# [Extracted records]
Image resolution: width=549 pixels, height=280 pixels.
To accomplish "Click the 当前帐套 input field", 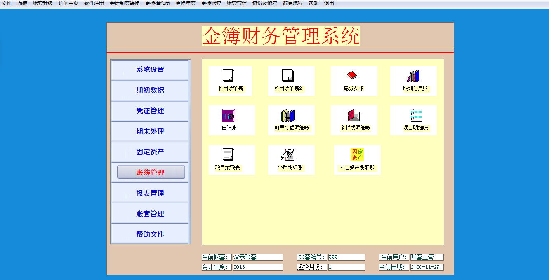I will pyautogui.click(x=258, y=257).
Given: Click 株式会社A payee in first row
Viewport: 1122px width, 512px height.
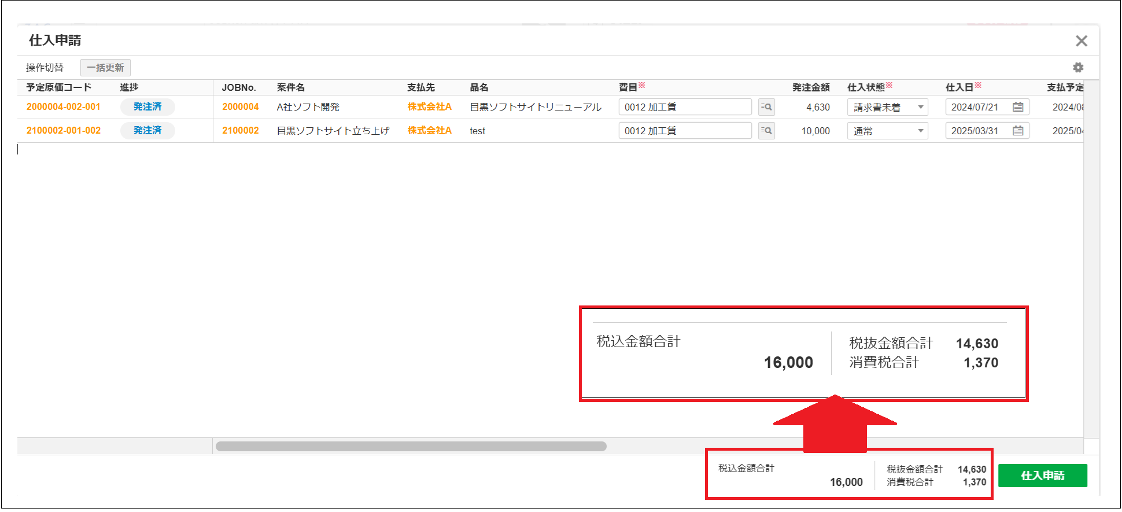Looking at the screenshot, I should (x=429, y=107).
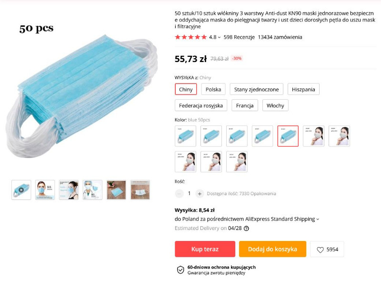381x282 pixels.
Task: Select Stany zjednoczone shipping option
Action: (x=257, y=89)
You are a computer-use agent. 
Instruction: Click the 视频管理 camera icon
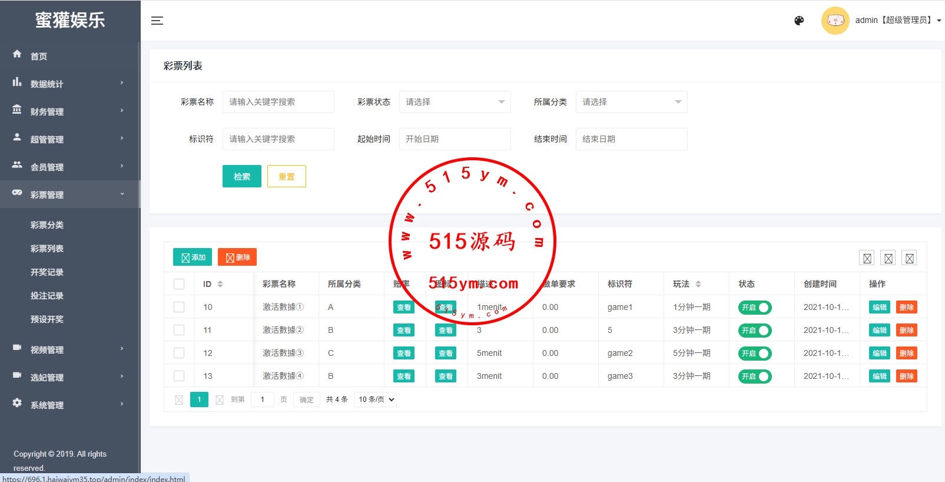pyautogui.click(x=17, y=348)
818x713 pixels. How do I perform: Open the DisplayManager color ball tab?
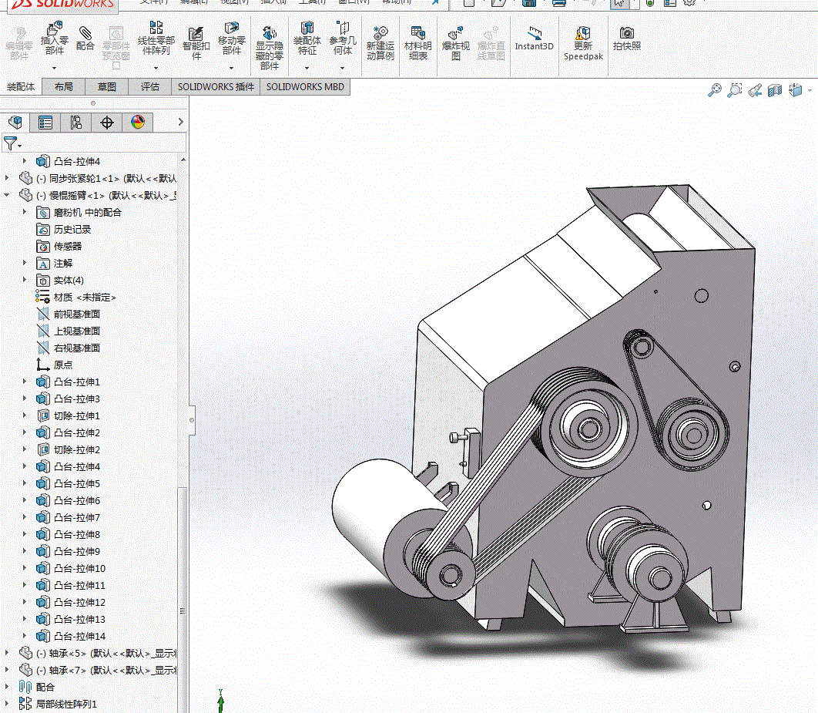[138, 122]
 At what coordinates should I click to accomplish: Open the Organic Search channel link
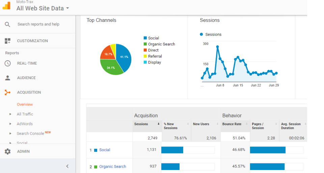point(112,167)
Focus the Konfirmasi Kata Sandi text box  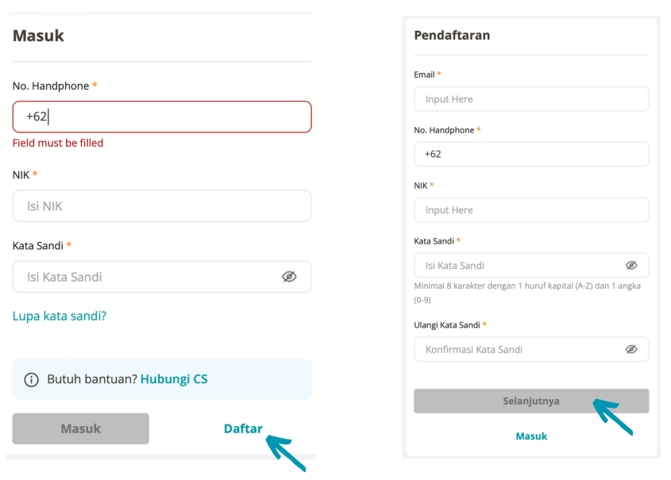point(531,349)

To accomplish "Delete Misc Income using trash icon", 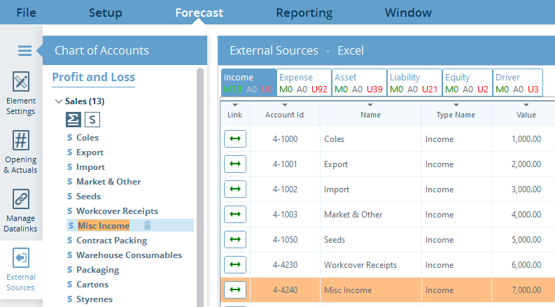I will tap(147, 225).
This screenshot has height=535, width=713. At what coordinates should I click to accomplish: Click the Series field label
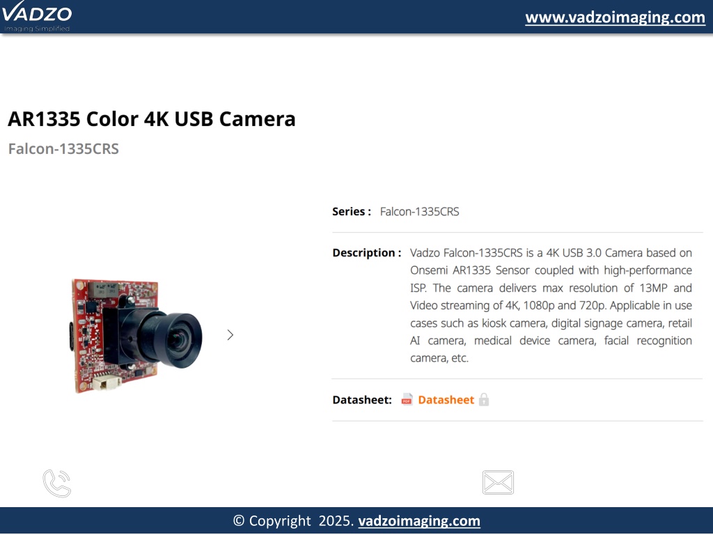[x=352, y=212]
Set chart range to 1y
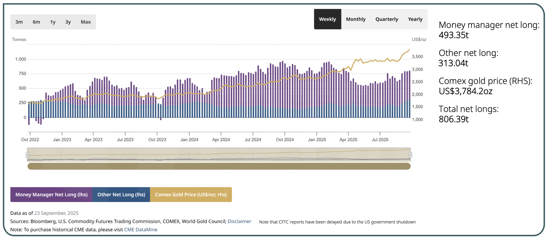547x238 pixels. pos(53,22)
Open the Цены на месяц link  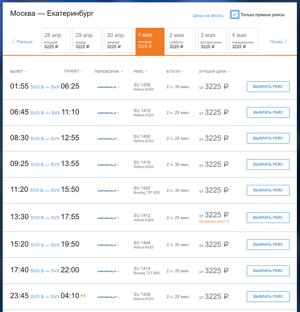pyautogui.click(x=208, y=16)
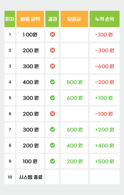Select the 400 원 betting amount cell
The image size is (124, 195).
(x=30, y=82)

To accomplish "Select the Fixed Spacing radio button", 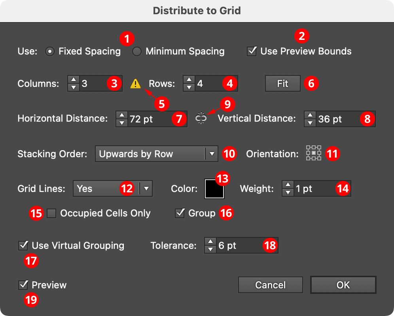I will pos(49,51).
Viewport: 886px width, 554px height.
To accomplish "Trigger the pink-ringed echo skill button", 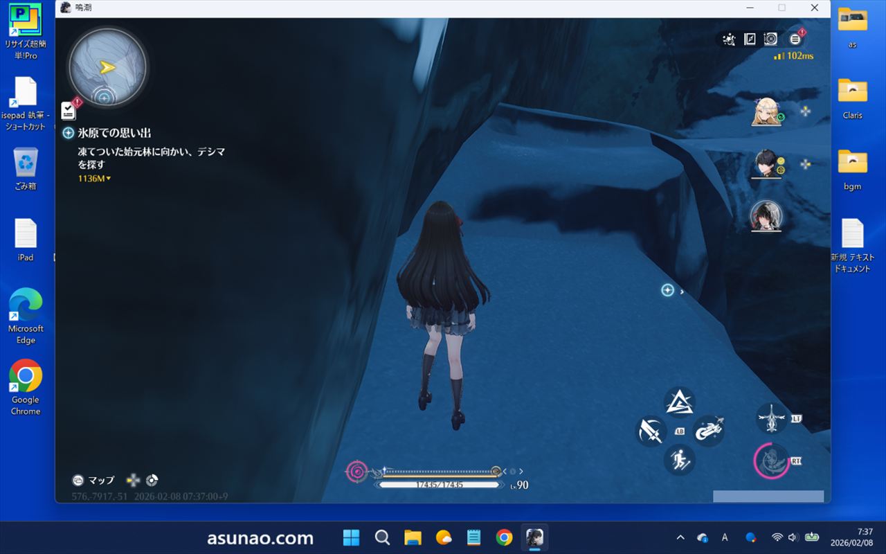I will 771,461.
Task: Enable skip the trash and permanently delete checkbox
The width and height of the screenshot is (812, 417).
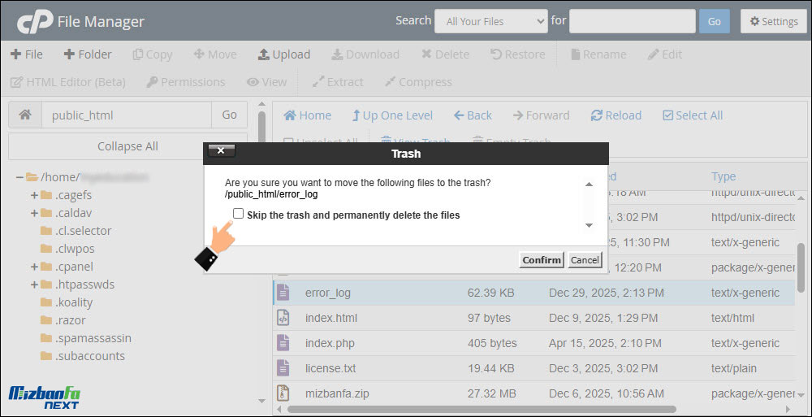Action: (238, 214)
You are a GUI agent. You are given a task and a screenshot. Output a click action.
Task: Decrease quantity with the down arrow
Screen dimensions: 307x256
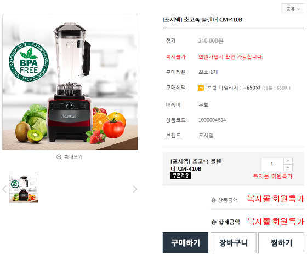[288, 168]
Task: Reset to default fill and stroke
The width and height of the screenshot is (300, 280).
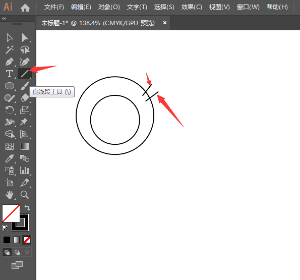Action: pos(5,228)
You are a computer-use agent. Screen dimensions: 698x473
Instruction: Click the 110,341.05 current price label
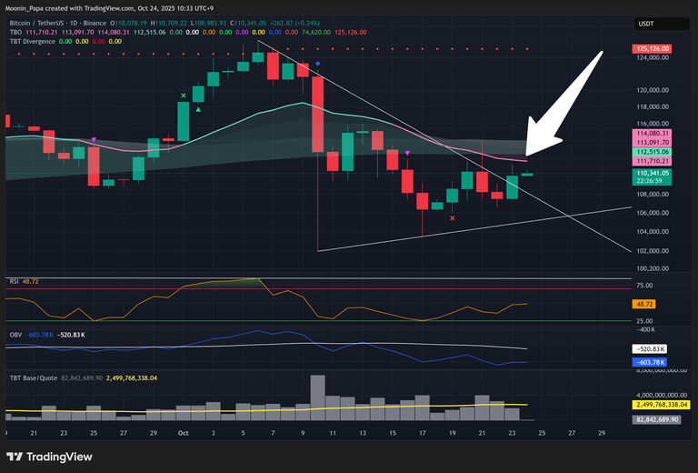coord(651,173)
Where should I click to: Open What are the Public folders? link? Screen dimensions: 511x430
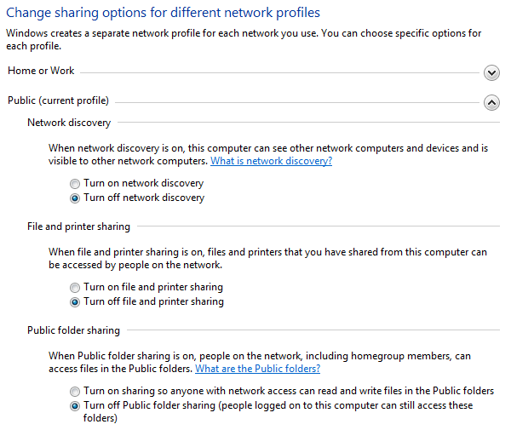point(257,369)
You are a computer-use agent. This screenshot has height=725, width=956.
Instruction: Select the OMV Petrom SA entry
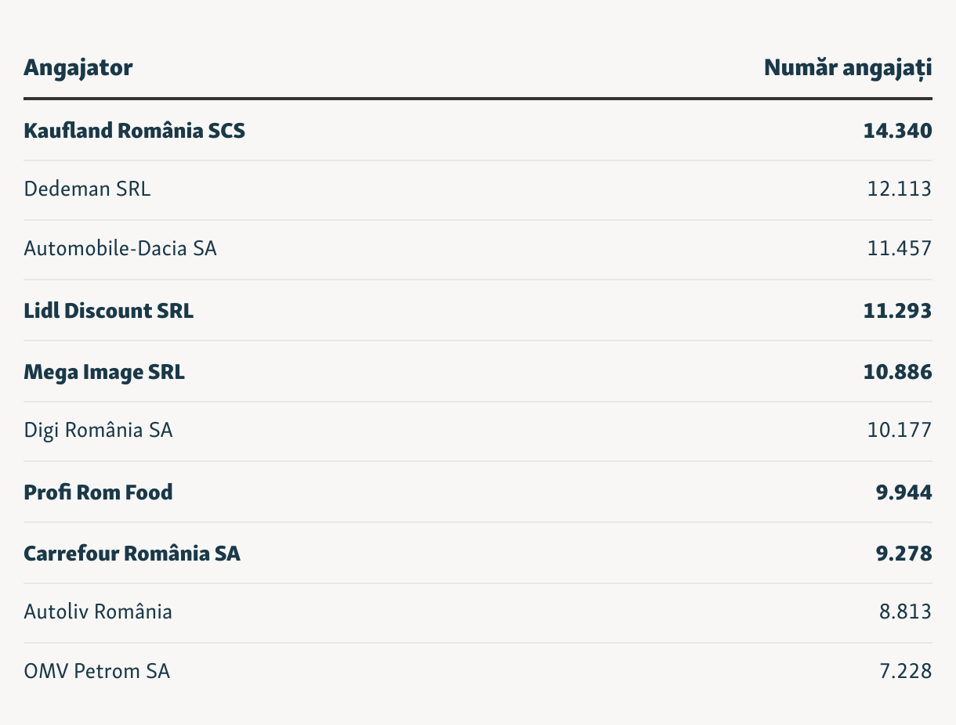(x=97, y=671)
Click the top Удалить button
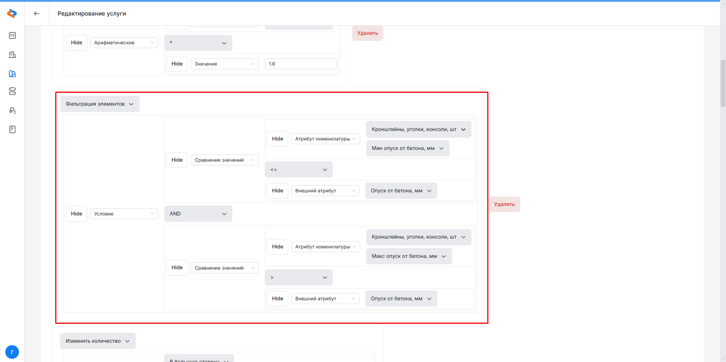The image size is (726, 362). (367, 33)
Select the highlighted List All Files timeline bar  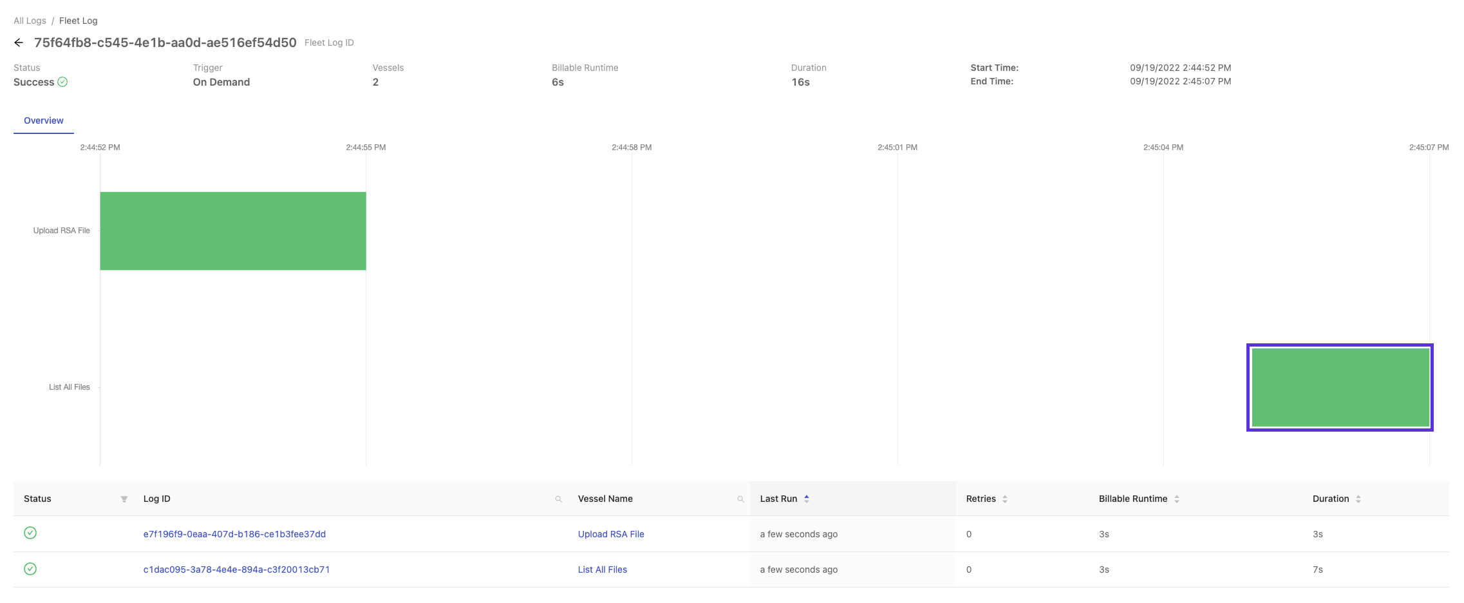pos(1340,387)
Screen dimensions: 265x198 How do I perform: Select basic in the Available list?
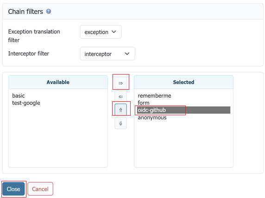pos(19,96)
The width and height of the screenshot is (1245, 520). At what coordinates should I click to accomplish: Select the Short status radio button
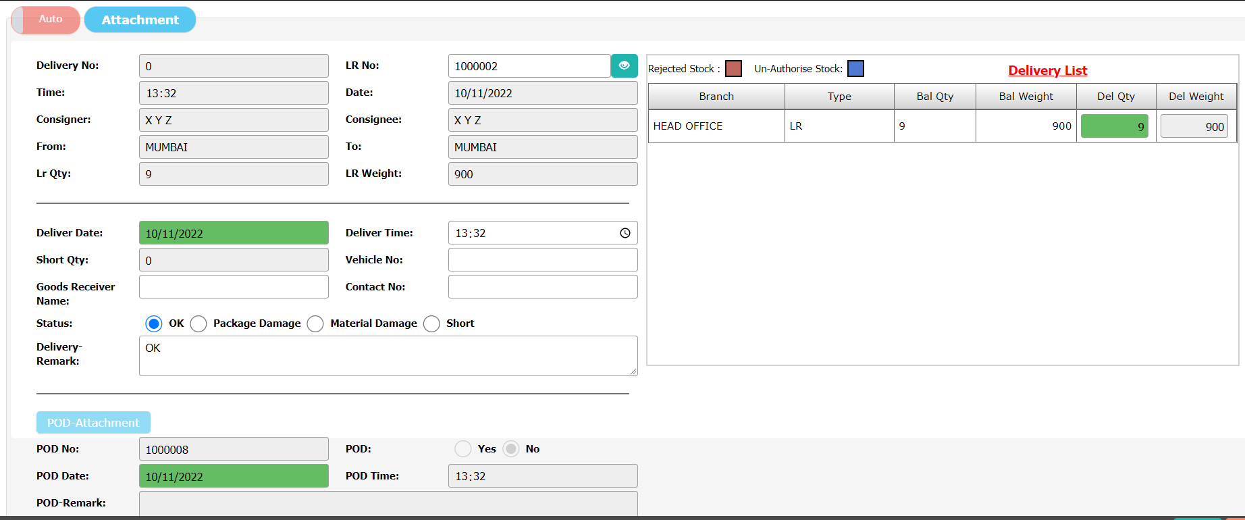[x=431, y=323]
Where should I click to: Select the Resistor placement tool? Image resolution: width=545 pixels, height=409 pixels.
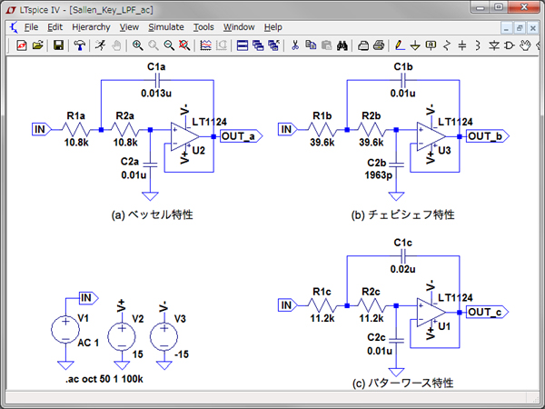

# [What you have to do]
What is the number of lines in the records that hold the word "computer"? Answer with that number only.

# [Written answer]
3